I asked Paul whether he had felt unappreciated; whether he was angry with John and Penelope for being bad parents. His face contorted as he recalled it all. ‘Calling me It. That . . . I minded so much about that. I could not even articulate it to myself for years. It was not a question of them not appreciating me. It wasn’t a question . . . he wanted to keep me down.’ He forced his palm against the arm of his chair so forcefully that he might have broken it. ‘Down. That is where he wanted me.’
Hillier ends with Betjeman’s death and his rain-swept funeral; Wilson, perhaps tellingly, with Penelope’s, in the course of a longed for trip to the Himalayas in search of temples. She was cremated in an improvised Christian/Hindu ceremony, and her ashes were mingled with flower petals and scattered in the Kulu Valley. The end of a long struggle. Both books had me sniffling.
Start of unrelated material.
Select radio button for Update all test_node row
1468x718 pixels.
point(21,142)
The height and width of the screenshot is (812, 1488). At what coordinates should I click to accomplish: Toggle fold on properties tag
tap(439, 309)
Formidably researched, sympathetic and very well written, Hillier’s is the better of two extremely good books because it is the fuller portrait. But it is not complete. Wilson’s, though narrower, is also essential. His focus on the struggles he sees as the core of Betjeman’s poetry and his life is convincing, and its expression heartfelt. Anyone who cares about Betjeman should have both volumes on the shelf — even if, until such time as the two authors manage to patch it up, they have to be separated by some sort of demilitarised zone. A copy of Summoned by Bells should do the trick.